Binance to Delists 4 Privacy-Focused Coins Including Monero, But Why?

Binance to Delists 4 Privacy-Focused Coins Including Monero, But Why?

Crypto exchange giant Binance recently sent shockwaves through the crypto community by announcing the delisting of four privacy-focused coins, including the well-known Monero (XMR). This move left many wondering: what was the reason behind this decision, and what does it mean for the future of these coins?
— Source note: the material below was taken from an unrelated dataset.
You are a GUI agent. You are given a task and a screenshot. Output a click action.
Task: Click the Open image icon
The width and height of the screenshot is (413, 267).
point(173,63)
Binance claims that delistings are part of their regular review process, ensuring listed digital assets meet their standards. They prioritize maintaining a high-quality and secure platform for their users. This review process considers various factors, including:

  • Project team commitment and development activity: Are the teams actively working on the project and providing updates?
  • Trading volume and liquidity: Are there enough people buying and selling the coins to ensure smooth transactions?
  • Network stability: Can the network withstand potential attacks?
  • Public communication: Does the project team openly communicate with the community?
  • Responsiveness to due diligence requests: Does the project cooperate with regulators and other authorities?
  • Contribution to the crypto ecosystem: Does the project offer something unique and valuable to the crypto space?

Based on these criteria, Binance decided to delist four coins: Aragon (ANT), Multichain (MULTI), Vai (VAI), and Monero (XMR), effective February 20, 2024. The delisting affects specific trading pairs involving these coins.

While Binance hasn’t explicitly pointed fingers, privacy concerns and regulatory scrutiny surrounding privacy coins like Monero are likely key factors. Regulators often view anonymity features with suspicion, fearing they could enable illegal activities. This uncertainty casts a shadow over the future of privacy coins and their viability on major exchanges.

The delisting sparked a 15.40% drop in Monero’s price, highlighting the impact such decisions can have on individual coins.